WhatsApp è diventato fonte di notizie per Globo Extra, in Brasile, che ha raccolto foto, video e notizie dai manifestanti durante le proteste di piazza del 2013. Anche in Europa Vol.At, in Austria, ha promosso esperimenti, usando la messaggistica istantanea per intervistare la miss nazionale.
Sulla modalità di diffusione dei contenuti sono ricorso a due case studies: BBC in occasione delle elezioni in India nella primavera del 2014 e l’impegno sul “canale” WhatsApp di OxfordMail.
Per tutti il punto centrale è *far registrare*  il numero di telefono della fonte al destinatario/lettore per consentire a quest’ultimo la ricezione dei messaggi broadcast.
BBC ha veicolato attraverso WhatsApp risultati e notizie legati alla politica in India e oggi sta rilanciando l’uso della piattaforma con i messaggi dedicati all’ebola. In quest’ultimo caso è molto interessante osservare come si prediliga l’ invio di materiale informativo in audio e in immagini, invece del tradizionale messaggio testuale.
Anche a Chicago in occasione della conferenza annuale dell’ONA un panel si è concentrato sull’uso dell’ instant messaging per le notizie con tanto di hashtag #onachats e con la pubblicazione delle slide dell’ autore del panel, Trushar Barot, il giornalista della BBC che ha curato i progetti sulle elezioni in India e ora sull’ epidemia di ebola.
L’instant messaging è il più potente strumento di consegna in push della storia e crea un rapporto intimo col proprio destinatario” dice Trushar Barot.
Chi sta sperimentando con forte impegno l’ uso di WhatsApp è il quotidiano locale inglese OxfordMail.
Attraverso il loro account si veicolano immagini della prima pagina, un elenco di notizie più lette della giornata e le breaking news. Ultimamente è curioso notare come OxfordMail si stia concentrando anche nell’ arricchire i singoli messaggi con emoticons.
Nelle prime settimane di settembre la redazione inglese ha promosso un questionario tra i destinatari del servizio.
Tra gli aspetti più interessanti delle risposte c’ è il 57% dei lettori che non si limitano alla lettura dei titoli inviati su WhatsApp, ma seguono la storia. Infatti solo il 27%, rispondendo a una domanda successiva, dichiara di non cliccare sui link contenuti nel messaggio, mentre la stragrande maggioranza si collega all’ articolo completo.
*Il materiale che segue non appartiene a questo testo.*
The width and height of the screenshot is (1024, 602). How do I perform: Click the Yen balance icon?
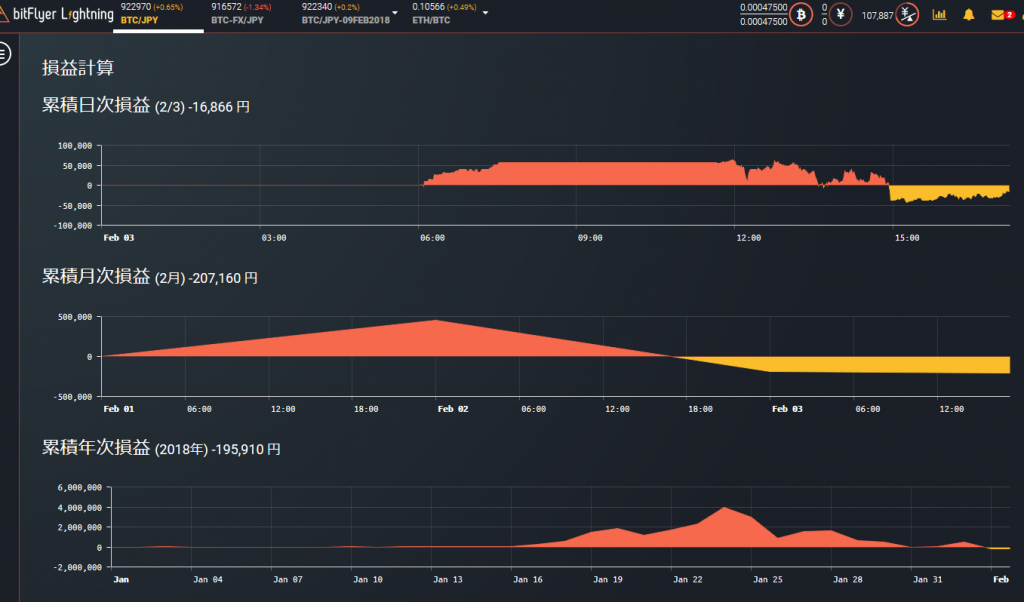click(x=841, y=15)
Quello dei link è uno dei punti deboli, secondo Tarot, di WhatsApp perché, non possedendo un browser interno, impone al lettore di andare su un’ altra app per leggere l’ articolo. I dati di OxfordMail confermano che ben oltre la metà dei lettori non si preoccupa del passaggio tra applicazioni, ma approda sulla pagina del portale della testata.
Inoltre il pubblico si spacca sulla predisposizione a ricevere messaggi multimediali (audio e video). Una risposta che lascia qualche dubbio, perché una delle qualità dell’ instant messaging è proprio quella di gestire con facilità contenuti extratestuali, ma secondo i dati solo la metà del campione si dice favorevole.
In pochissimi, tra i lettori di OxfordMail, ‘’sharano’’ ulteriormente i contenuti ad altri utenti della propria rubrica. Quella che diventa un’ attività social vera e propria viene dimenticata, in favore di un approccio del lettore maggiormente broadcast, dove il destinatario si sente terminale della comunicazione.
Ma chi è il pubblico di OxfordMail su WhatsApp? Per il 58% è maschio, mentre le fasce di età si dividono in 9% sotto i 25 anni, 27% tra i 26 e i 35 anni, 22% tra i 36 anni e i 40 anni, con un 42% di over 40 anni. Insomma, almeno in questo caso, non si può certo catalogare WhatsApp come un canale dedicato ai “giovani lettori”.